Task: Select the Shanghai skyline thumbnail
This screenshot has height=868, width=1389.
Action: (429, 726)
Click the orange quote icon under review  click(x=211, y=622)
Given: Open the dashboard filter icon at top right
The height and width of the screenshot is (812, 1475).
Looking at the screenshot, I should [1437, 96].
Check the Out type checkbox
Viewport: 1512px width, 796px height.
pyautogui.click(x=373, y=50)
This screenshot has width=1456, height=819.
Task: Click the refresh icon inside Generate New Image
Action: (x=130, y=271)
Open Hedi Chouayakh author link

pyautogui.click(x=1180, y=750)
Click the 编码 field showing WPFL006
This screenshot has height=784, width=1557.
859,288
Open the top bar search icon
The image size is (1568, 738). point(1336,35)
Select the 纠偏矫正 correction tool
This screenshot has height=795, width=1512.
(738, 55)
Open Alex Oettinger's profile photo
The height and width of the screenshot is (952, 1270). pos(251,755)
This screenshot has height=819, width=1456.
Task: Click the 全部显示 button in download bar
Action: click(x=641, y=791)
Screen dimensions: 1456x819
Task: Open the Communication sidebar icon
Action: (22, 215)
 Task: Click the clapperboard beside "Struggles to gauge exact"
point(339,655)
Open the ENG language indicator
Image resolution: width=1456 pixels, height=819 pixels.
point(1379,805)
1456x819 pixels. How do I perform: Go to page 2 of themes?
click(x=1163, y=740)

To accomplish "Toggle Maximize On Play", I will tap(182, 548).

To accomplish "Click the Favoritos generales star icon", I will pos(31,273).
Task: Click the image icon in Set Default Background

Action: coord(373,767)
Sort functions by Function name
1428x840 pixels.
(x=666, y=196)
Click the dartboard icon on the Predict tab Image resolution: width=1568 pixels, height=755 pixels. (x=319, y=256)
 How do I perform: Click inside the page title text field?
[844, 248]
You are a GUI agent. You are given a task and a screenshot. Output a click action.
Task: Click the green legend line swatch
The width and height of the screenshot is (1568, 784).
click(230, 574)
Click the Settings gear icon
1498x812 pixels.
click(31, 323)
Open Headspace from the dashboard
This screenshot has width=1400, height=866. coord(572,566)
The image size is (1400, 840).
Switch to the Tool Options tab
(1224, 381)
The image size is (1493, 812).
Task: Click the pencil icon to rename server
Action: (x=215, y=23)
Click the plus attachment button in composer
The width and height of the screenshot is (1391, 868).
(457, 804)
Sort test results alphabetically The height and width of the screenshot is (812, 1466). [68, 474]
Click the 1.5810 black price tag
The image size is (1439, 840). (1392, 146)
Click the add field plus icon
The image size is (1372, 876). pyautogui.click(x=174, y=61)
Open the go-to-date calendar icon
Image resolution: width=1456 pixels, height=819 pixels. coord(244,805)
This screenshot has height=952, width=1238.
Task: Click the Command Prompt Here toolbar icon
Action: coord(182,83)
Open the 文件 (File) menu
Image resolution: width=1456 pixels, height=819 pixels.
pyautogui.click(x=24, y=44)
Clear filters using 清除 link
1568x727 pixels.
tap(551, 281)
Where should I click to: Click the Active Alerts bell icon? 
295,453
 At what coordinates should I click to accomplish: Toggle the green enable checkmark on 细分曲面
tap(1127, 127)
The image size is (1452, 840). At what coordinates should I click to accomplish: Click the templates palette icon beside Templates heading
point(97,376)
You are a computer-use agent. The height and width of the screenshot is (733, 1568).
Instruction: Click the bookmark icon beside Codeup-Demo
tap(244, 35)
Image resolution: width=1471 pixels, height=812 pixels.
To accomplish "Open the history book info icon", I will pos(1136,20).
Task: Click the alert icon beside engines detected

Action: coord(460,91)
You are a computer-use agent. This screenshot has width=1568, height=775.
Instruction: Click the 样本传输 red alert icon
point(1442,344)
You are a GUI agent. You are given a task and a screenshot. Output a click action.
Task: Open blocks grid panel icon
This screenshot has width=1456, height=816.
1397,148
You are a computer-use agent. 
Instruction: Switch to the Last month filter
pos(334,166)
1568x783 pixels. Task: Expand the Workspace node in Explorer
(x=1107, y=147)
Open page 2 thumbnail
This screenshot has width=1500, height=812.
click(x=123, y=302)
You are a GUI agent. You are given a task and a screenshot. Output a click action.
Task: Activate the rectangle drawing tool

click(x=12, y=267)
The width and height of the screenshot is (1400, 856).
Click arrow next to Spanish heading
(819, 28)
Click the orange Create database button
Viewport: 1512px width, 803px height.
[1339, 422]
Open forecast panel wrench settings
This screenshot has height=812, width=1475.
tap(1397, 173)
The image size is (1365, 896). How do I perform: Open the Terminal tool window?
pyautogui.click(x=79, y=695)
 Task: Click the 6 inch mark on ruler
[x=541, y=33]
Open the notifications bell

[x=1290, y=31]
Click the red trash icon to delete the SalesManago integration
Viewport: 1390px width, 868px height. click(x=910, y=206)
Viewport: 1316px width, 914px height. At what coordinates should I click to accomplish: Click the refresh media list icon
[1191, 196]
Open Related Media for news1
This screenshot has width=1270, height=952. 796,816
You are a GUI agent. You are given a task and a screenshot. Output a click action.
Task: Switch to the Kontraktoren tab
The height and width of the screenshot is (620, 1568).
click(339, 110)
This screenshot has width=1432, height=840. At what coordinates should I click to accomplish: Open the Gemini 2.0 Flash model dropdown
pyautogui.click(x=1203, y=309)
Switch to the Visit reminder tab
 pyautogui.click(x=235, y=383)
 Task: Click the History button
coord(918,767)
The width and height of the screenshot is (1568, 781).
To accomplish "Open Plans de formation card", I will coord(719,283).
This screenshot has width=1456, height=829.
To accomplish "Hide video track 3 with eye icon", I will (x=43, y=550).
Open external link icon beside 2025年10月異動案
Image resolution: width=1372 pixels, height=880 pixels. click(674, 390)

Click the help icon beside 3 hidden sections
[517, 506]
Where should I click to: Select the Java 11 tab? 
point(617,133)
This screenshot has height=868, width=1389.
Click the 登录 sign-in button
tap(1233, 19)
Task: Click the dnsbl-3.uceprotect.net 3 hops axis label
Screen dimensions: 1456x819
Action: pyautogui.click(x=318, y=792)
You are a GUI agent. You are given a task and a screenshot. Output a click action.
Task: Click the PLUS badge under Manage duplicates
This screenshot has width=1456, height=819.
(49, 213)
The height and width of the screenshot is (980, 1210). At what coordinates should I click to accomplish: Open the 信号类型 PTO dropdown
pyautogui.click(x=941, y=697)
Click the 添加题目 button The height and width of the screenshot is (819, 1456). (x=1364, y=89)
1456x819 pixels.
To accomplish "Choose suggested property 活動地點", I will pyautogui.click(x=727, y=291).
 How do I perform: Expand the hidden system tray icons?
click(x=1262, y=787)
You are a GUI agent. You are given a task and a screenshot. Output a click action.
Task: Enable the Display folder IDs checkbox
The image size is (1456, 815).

WHAT IS NEEDED —
What is needed is an exact copy of the lines from the one containing "Task: Click the dnsbl-3.uceprotect.net" through the last line of the records, and nothing else.

FINAL ANSWER —
Task: Click the dnsbl-3.uceprotect.net 3 hops axis label
Screen dimensions: 1456x819
Action: pyautogui.click(x=318, y=792)
You are a GUI agent. You are given a task and a screenshot. Output a click action.
Task: Click the PLUS badge under Manage duplicates
This screenshot has width=1456, height=819.
(49, 213)
The height and width of the screenshot is (980, 1210). At what coordinates should I click to accomplish: Open the 信号类型 PTO dropdown
pyautogui.click(x=941, y=697)
Click the 添加题目 button The height and width of the screenshot is (819, 1456). (x=1364, y=89)
1456x819 pixels.
To accomplish "Choose suggested property 活動地點", I will pyautogui.click(x=727, y=291).
 How do I perform: Expand the hidden system tray icons?
click(x=1262, y=787)
You are a GUI agent. You are given a task and a screenshot. Output a click action.
Task: Enable the Display folder IDs checkbox
The image size is (1456, 815).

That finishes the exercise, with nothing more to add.